__What is expected__.
What lines below include the string "status"? Pick them out and copy them.

┌──

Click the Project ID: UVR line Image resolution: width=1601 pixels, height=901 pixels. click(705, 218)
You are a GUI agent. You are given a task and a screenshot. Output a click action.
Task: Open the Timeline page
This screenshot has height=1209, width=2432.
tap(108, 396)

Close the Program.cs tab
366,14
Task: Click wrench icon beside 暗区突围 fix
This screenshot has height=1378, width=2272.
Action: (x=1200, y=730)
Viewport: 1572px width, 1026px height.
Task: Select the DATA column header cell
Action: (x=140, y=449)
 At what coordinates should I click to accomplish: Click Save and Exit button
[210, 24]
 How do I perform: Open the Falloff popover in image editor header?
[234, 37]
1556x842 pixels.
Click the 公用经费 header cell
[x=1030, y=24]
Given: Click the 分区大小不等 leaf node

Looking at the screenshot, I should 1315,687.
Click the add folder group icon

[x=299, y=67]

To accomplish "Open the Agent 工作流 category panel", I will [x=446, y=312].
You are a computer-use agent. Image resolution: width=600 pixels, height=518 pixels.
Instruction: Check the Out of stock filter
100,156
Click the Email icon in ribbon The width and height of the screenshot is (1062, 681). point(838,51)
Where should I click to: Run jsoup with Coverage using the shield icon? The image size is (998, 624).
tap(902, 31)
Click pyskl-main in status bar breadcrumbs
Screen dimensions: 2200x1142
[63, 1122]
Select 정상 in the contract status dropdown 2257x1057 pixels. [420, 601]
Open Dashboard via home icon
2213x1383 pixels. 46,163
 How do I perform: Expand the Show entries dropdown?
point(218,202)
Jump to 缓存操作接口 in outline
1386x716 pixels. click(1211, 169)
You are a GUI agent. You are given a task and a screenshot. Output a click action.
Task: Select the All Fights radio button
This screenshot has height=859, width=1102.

└──

__Exercise answer__.
Click pyskl-main in status bar breadcrumbs
Select 정상 in the contract status dropdown 2257x1057 pixels. [420, 601]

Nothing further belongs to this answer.